Exercise:
List in full every line of the rows below that contains the word "badge", treating uppercase and lowercase as different.

Material shown:
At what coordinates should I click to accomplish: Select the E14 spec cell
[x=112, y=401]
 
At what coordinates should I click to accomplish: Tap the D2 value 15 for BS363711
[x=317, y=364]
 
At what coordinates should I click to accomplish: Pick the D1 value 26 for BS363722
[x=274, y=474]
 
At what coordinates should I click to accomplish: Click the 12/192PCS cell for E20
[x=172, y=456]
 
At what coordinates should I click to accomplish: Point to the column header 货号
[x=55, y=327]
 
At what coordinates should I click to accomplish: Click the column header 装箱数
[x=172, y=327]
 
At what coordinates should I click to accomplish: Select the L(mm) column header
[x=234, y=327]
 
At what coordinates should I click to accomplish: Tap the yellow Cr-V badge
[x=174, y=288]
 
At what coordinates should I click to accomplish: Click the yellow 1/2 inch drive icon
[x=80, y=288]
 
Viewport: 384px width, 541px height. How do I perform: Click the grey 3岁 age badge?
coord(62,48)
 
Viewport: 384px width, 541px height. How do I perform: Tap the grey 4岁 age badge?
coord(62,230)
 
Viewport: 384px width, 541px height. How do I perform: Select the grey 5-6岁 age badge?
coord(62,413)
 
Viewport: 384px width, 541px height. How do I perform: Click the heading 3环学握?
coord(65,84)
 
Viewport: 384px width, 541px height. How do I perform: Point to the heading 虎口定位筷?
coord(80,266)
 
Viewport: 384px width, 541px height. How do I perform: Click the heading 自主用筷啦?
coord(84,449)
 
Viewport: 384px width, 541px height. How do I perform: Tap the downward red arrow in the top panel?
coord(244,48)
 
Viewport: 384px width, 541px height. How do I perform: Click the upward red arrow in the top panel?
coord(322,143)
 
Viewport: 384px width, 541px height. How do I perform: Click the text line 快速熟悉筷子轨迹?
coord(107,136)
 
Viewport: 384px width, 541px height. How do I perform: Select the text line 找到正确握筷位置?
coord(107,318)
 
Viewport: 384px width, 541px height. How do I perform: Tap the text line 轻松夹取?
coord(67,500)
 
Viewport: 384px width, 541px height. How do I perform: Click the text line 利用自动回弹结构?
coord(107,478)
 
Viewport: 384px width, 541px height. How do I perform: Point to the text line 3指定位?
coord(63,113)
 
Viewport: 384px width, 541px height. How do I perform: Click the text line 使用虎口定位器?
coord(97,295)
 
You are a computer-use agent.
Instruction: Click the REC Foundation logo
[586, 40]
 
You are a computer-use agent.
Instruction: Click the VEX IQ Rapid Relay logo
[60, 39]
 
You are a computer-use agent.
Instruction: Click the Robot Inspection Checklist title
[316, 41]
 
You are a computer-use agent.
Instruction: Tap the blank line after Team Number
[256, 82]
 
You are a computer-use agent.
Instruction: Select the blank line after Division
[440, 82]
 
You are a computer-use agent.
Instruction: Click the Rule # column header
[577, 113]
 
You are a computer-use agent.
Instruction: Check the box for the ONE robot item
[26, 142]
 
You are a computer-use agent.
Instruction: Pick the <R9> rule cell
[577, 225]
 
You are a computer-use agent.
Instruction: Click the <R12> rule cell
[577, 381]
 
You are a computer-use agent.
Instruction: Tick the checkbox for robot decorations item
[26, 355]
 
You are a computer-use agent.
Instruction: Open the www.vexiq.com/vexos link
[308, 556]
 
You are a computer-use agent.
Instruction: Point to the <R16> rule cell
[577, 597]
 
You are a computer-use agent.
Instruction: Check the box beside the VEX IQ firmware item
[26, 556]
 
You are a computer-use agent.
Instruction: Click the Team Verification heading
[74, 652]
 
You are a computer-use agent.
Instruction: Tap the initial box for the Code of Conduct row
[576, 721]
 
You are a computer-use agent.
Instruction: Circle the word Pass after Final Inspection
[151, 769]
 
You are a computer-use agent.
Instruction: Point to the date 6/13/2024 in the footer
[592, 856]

--

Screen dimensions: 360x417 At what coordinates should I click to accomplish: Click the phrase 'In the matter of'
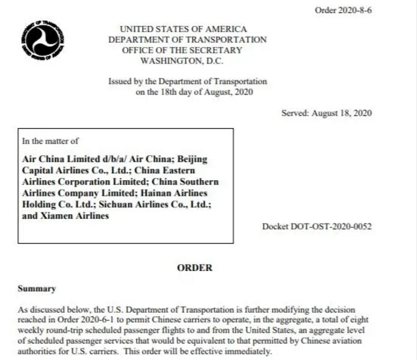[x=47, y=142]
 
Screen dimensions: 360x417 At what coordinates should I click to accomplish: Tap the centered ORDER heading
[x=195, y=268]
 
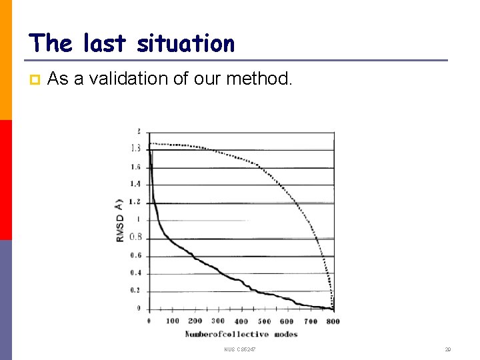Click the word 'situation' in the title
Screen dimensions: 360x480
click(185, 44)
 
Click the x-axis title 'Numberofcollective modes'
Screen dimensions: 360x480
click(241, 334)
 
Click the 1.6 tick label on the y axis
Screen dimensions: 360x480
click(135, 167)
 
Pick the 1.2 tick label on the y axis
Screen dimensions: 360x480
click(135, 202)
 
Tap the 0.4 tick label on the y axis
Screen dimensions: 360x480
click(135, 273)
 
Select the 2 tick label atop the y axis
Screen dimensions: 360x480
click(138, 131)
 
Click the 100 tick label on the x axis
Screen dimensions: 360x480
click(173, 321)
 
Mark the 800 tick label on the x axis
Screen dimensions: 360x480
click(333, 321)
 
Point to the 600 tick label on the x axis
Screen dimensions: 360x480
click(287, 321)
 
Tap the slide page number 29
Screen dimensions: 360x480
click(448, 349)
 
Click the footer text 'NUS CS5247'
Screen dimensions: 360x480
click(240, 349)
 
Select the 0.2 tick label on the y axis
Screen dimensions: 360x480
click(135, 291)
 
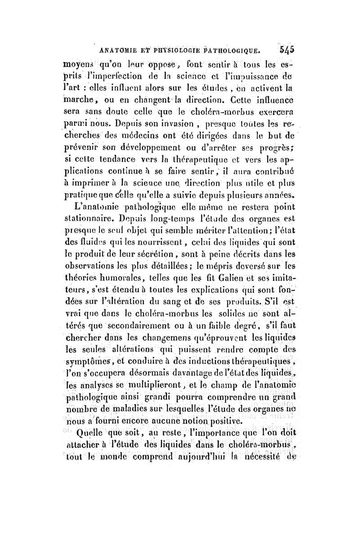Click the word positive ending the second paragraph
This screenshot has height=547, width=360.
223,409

Solved problem:
At what coordinates should I click to accomplish: Tap the yellow Cr-V badge
Viewport: 384px width, 541px height. How do I perform: Click the grey 3岁 age badge?
Viewport: 384px width, 541px height. How do I perform: Tap the grey 4岁 age badge?
Viewport: 384px width, 541px height. How do I perform: Select the grey 5-6岁 age badge?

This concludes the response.